If Loughner had made threats of violence while engaged in treatment, another related decision, the Tarasoff duty, could have been invoked. In the 1976 case of Tarasoff vs Regents of University of California (and a second ruling in 1982), it was determined that a physician or therapist who has reason to believe that a patient may injure or kill someone must warn the potential victim (the 1982 ruling broadened the decision to include the duty to protect, as well). Thus, if a patient makes a threat against another person—and the clinician perceives it to be credible—he or she must warn the targeted individual, law enforcement, or take any other steps that are “reasonably necessary.”
Clearly, there is a great deal of uncertainty and latitude in the above cases. While the Tarasoff duty is clearly designed to prevent danger to others, it may potentially destroy the trust between doctor and patient and therefore hinder treatment; similarly, it is often difficult to determine whether a patient’s threats are credible. In the case of a patient like Loughner, would antigovernment rhetoric prompt a warning? What about threats to “politicians” in general? The clinician’s responsibility is not always clear.

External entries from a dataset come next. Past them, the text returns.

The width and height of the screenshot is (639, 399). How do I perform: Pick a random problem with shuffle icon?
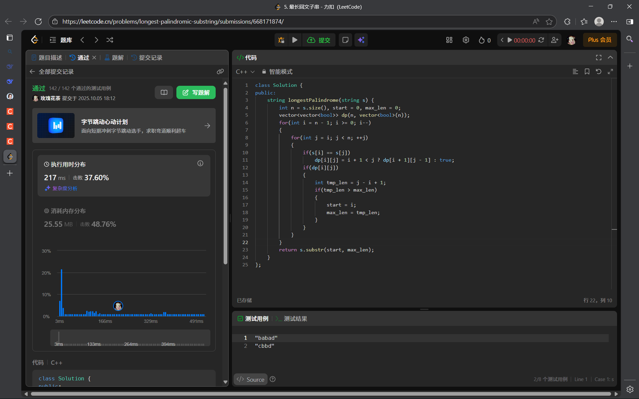(x=110, y=40)
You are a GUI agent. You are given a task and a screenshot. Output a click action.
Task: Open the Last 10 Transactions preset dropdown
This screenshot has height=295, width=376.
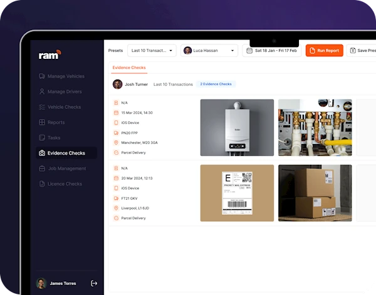[x=151, y=51]
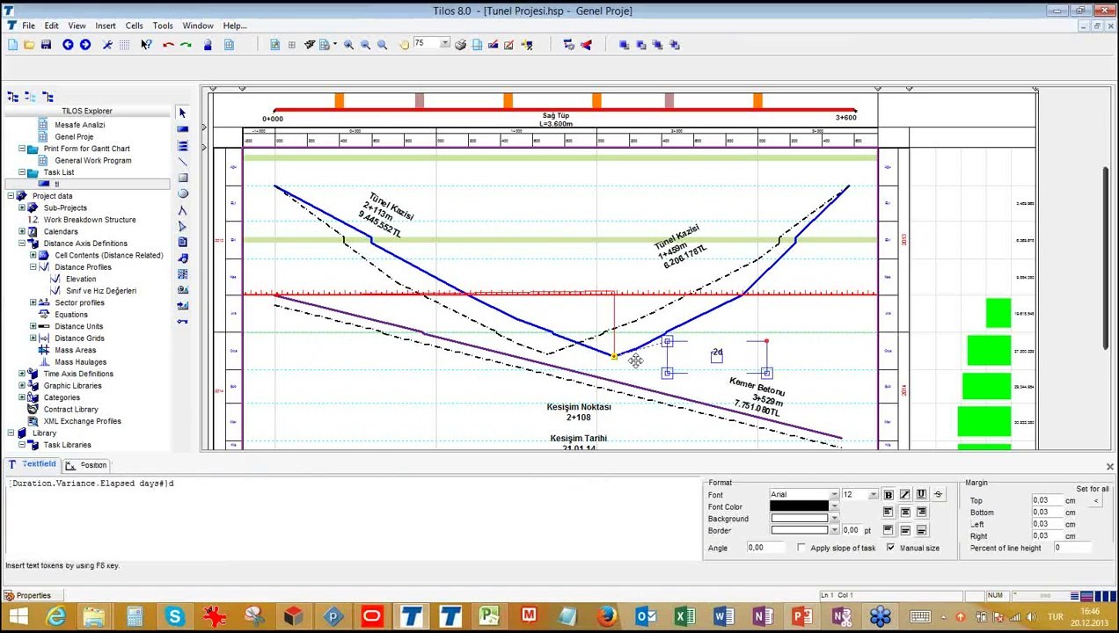Switch to the Position tab

click(88, 465)
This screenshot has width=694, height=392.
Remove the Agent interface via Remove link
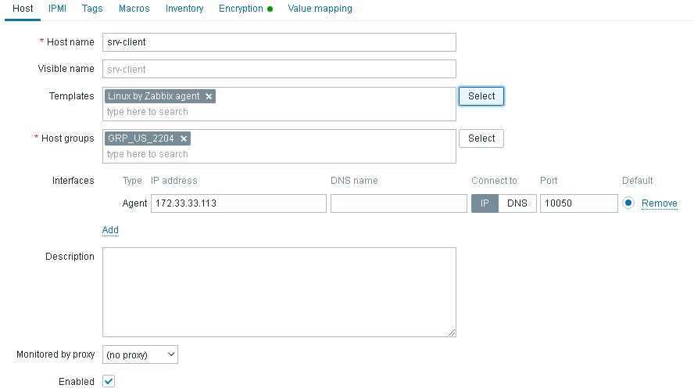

With regard to Kendra’s and Laura’s Laws, the meaning of “survival in the community” can be debated, and it is often arguable whether compliance with medications would prevent hospitalization. Opponents argue that the best solution is more widespread (and more effective) voluntary outpatient treatment, rather than forced treatment.
As more information on this case comes to light, these issues are certain to be discussed and debated. We must not rush to judgment, however, regarding motives and explanations for Loughner’s behavior and the
steps we could take (or could have taken) to prevent it.